# Assigned task
Without the pictures, set down exactly the lines from the one that contains "忘记密码 (1025, 16)" to the end of the entries, both included, and nothing besides.

# Material provided
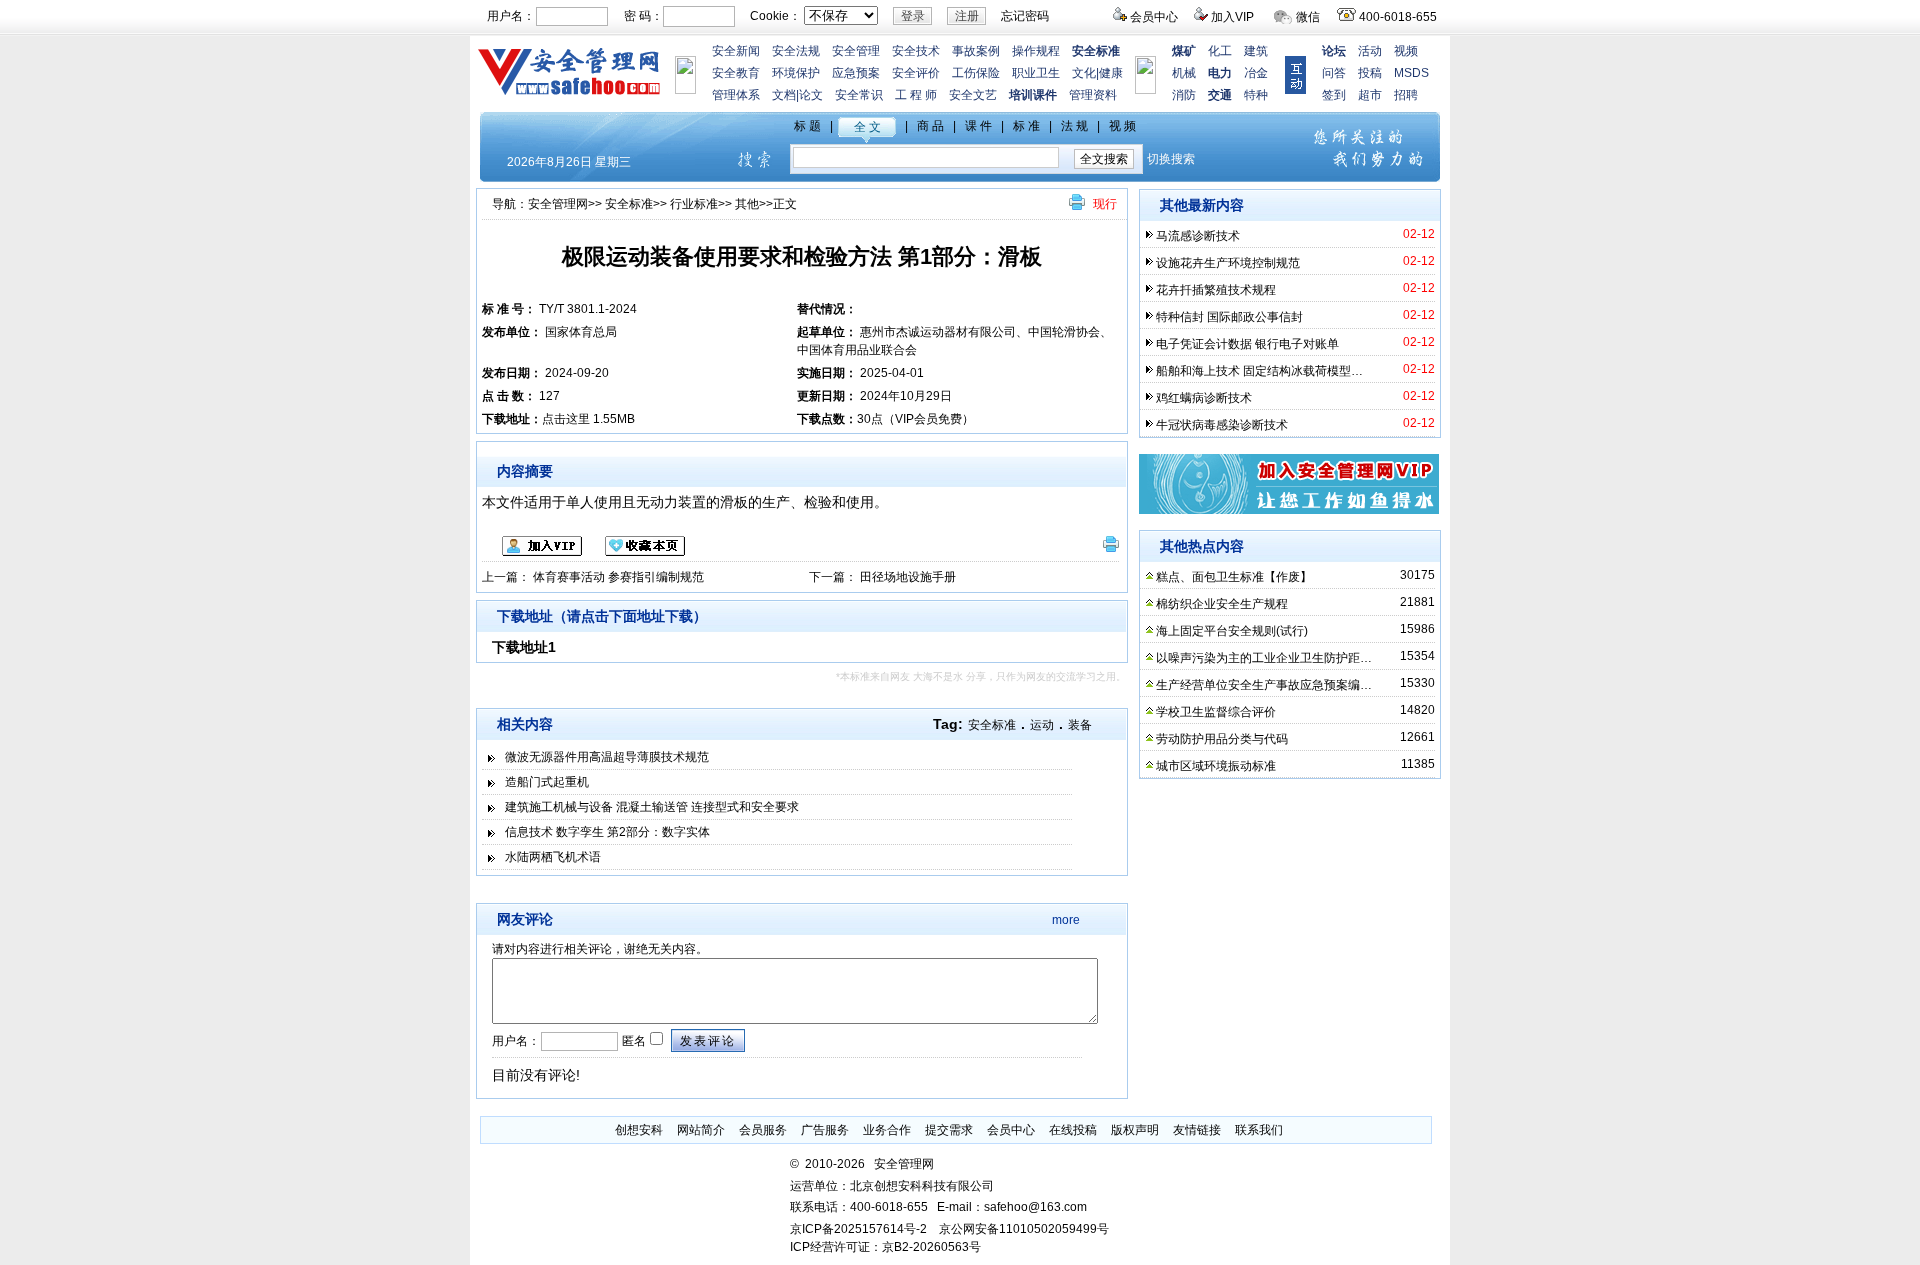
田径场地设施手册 (908, 577)
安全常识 (859, 95)
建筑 (1256, 51)
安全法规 (796, 51)
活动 (1370, 51)
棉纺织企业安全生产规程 (1222, 604)
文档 (784, 95)
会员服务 (763, 1130)
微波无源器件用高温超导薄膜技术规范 (607, 757)
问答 (1334, 73)
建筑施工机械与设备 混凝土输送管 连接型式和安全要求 (652, 807)
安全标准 (629, 204)
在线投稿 (1073, 1130)
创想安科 (639, 1130)
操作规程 (1036, 51)
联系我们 (1259, 1130)
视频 (1406, 51)
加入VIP (1232, 17)
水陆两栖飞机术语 (553, 857)
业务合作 (887, 1130)
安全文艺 (973, 95)
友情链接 (1197, 1130)
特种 (1256, 95)
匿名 (632, 1041)
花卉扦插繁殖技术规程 (1216, 290)
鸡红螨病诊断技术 (1204, 398)
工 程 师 (916, 95)
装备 (1080, 725)
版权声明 (1135, 1130)
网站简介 (701, 1130)
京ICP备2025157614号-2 (858, 1229)
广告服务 (825, 1130)
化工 (1220, 51)
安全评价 (916, 73)
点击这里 (566, 419)
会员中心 (1154, 17)
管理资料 (1093, 95)
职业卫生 (1036, 73)
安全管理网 (558, 204)
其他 (747, 204)
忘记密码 (1025, 16)
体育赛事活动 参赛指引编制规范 (618, 577)
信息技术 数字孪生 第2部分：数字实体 (607, 832)
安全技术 (916, 51)
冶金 (1256, 73)
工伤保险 (976, 73)
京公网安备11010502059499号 (1024, 1229)
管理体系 (736, 95)
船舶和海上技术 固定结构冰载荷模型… (1259, 371)
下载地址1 (524, 647)
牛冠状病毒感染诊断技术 (1222, 425)
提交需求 (949, 1130)
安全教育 (736, 73)
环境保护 (796, 73)
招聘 (1406, 95)
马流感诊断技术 (1198, 236)
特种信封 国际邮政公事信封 (1229, 317)
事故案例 (976, 51)
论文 (811, 95)
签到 (1334, 95)
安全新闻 (736, 51)
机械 (1184, 73)
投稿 (1370, 73)
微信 (1308, 17)
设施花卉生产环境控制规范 (1228, 263)
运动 (1042, 725)
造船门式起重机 (547, 782)
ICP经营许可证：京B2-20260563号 (885, 1247)
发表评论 (708, 1041)
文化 (1084, 73)
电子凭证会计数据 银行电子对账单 (1247, 344)
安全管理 (856, 51)
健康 (1111, 73)
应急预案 (856, 73)
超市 (1370, 95)
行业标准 (694, 204)
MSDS (1411, 73)
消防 (1184, 95)
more (1066, 920)
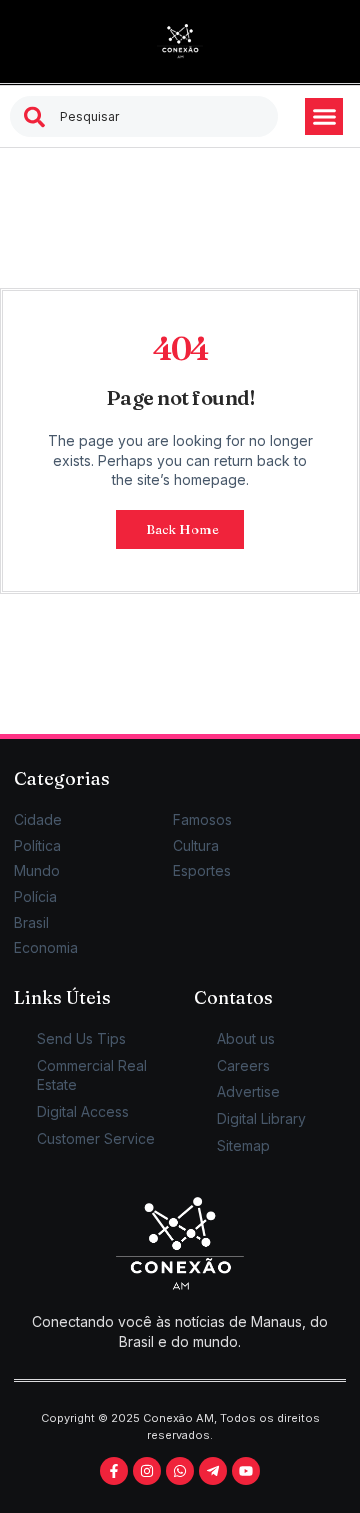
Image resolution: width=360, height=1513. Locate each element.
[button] (324, 117)
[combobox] (144, 116)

# Output below
忘记密码 (1025, 16)
体育赛事活动 参赛指引编制规范 (618, 577)
信息技术 数字孪生 第2部分：数字实体 (607, 832)
安全技术 (916, 51)
冶金 (1256, 73)
工伤保险 (976, 73)
京公网安备11010502059499号 (1024, 1229)
管理体系 (736, 95)
船舶和海上技术 固定结构冰载荷模型… (1259, 371)
下载地址1 (524, 647)
牛冠状病毒感染诊断技术 (1222, 425)
提交需求 (949, 1130)
安全教育 (736, 73)
环境保护 (796, 73)
招聘 (1406, 95)
马流感诊断技术 (1198, 236)
特种信封 国际邮政公事信封 (1229, 317)
事故案例 (976, 51)
论文 (811, 95)
签到 (1334, 95)
安全新闻 (736, 51)
机械 (1184, 73)
投稿 (1370, 73)
微信 (1308, 17)
设施花卉生产环境控制规范 (1228, 263)
运动 (1042, 725)
造船门式起重机 (547, 782)
ICP经营许可证：京B2-20260563号 (885, 1247)
发表评论 (708, 1041)
文化 (1084, 73)
电子凭证会计数据 银行电子对账单 (1247, 344)
安全管理 (856, 51)
健康 (1111, 73)
应急预案 (856, 73)
超市 (1370, 95)
行业标准 (694, 204)
MSDS (1411, 73)
消防 (1184, 95)
more (1066, 920)
Image resolution: width=360, height=1513. Locate each element.
[button] (324, 117)
[combobox] (144, 116)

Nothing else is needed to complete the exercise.